Dematic argues that operational shortfalls surface quickly in heavily manual facilities or those with limited staffing flexibility. Missed dispatch windows can disrupt transport schedules. Picking errors can increase returns and complaints. Lower on-shelf availability can hurt in-store sales. Safety incidents can also rise when teams work under pressure in constrained environments.
"The real lever for competitiveness now sits inside operations," Jerogin said. "How efficiently goods move through a facility, how resilient processes are to disruption, and how safely teams can operate under pressure will determine who grows and who stalls. Protecting service levels has become the strategic priority."
Automation options
Warehouse automation projects in the region start at different points. Some operators begin with voice-recognition tools and augmented vision systems to improve picking. Others deploy smaller, contained robotics in parts of a facility. A smaller number pursue fully automated warehouses with minimal human intervention.
Dematic says outcomes depend on more than physical equipment. Software, system architecture, planning and integration, and ongoing service and support can all shape performance and reliability once a site is live. It also describes solution design as a process that must align with operational constraints and growth plans.

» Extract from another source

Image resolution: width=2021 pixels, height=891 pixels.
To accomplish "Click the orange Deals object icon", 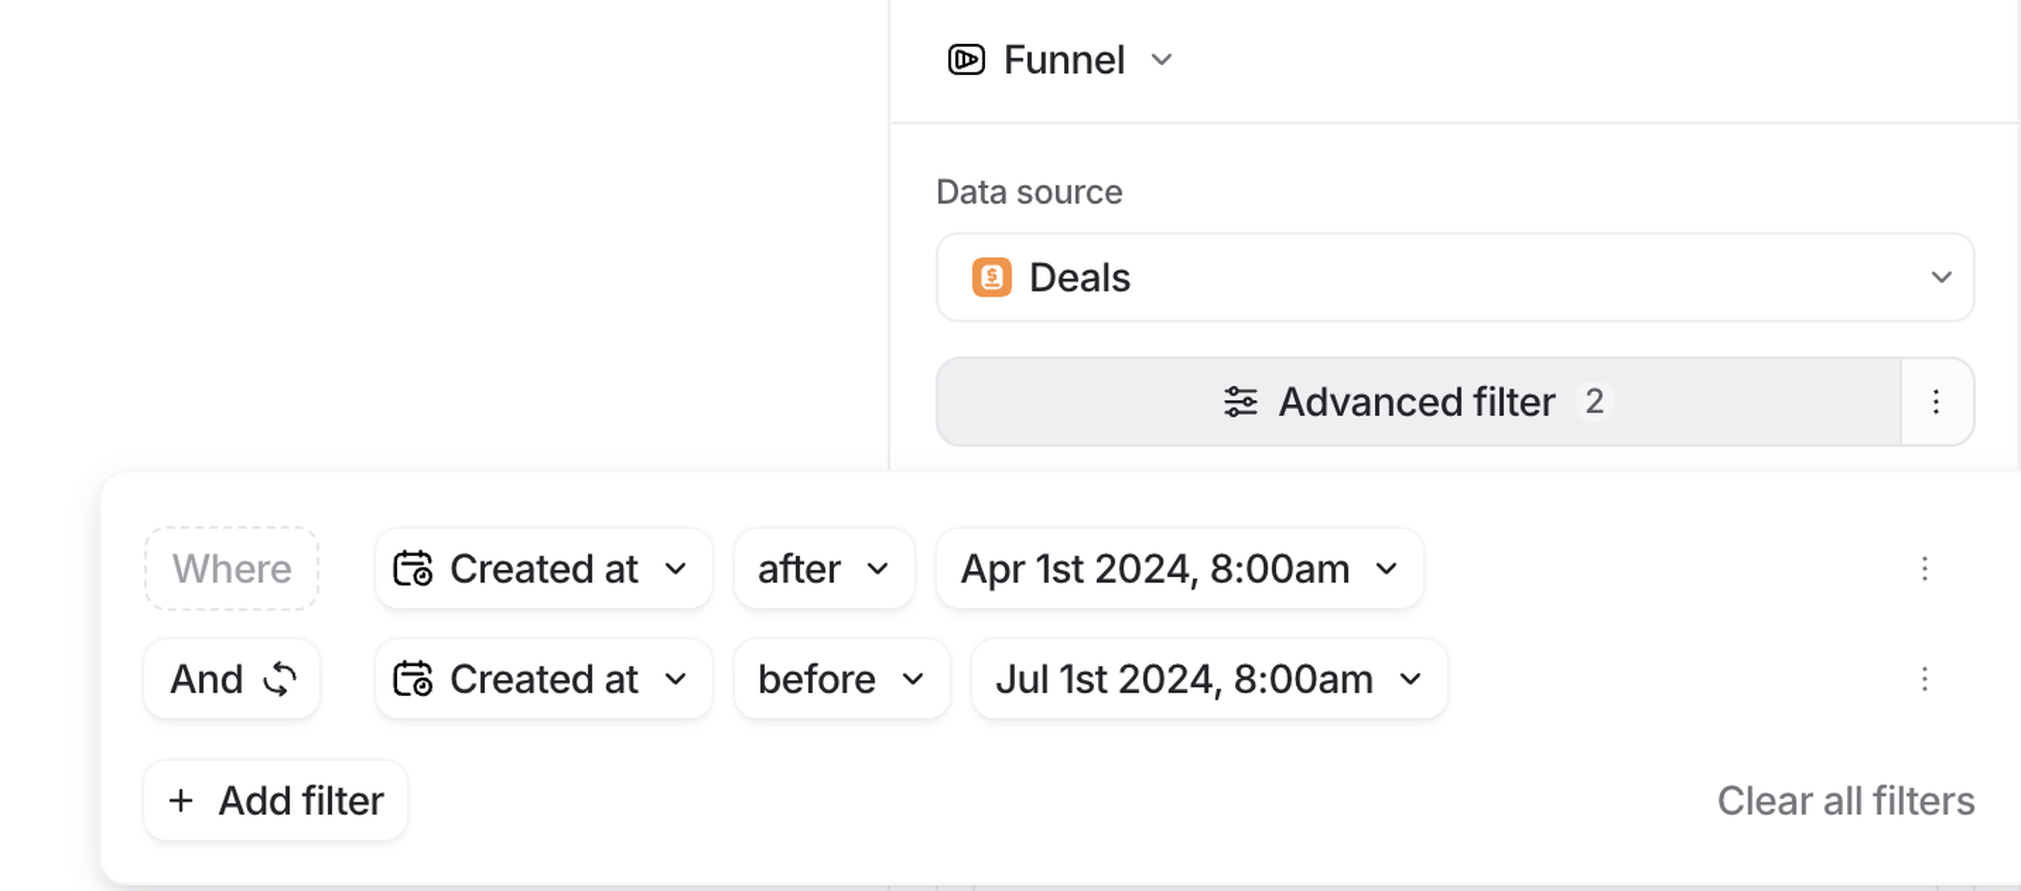I will click(x=992, y=277).

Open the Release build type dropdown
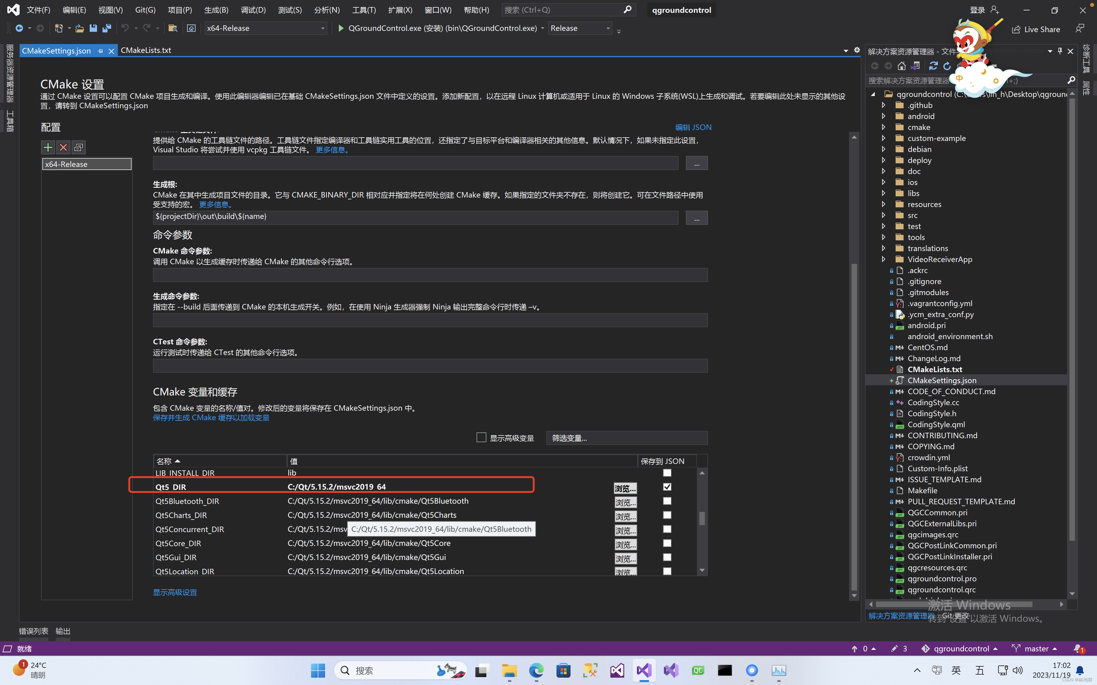pos(580,28)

Global trade uncertainty has added complexity for supply chains that rely on imported goods or components. Shifting tariff settings and volatile shipping conditions can change lead times and inventory strategies, increasing the focus on local resilience and the ability to adjust processes when external conditions shift.
Against that backdrop, Dematic positions automation as a way to stabilise operations when labour availability and demand fluctuate. It says technology can lift throughput and accuracy while reducing operational risk, without requiring headcount to rise in step with volume.
"Automation today is less about replacing people and more about amplifying the workforce you have," Jerogin said. "When labour is constrained, technology allows organisations to increase throughput, improve accuracy, reduce operational risk and drive competitiveness without scaling headcount at the same rate as volume."
Dematic says corporate decision-making is shifting, too. Where automation was often assessed as a long-term cost-reduction measure, it is now more often considered in terms of service protection, safety outcomes and reduced exposure to hard-to-fill roles.
"With productivity stagnating nationally, the businesses that secure internal efficiency advantages now are better placed to compete and remain profitable," Jerogin said. "Automation has moved from future consideration to present necessity."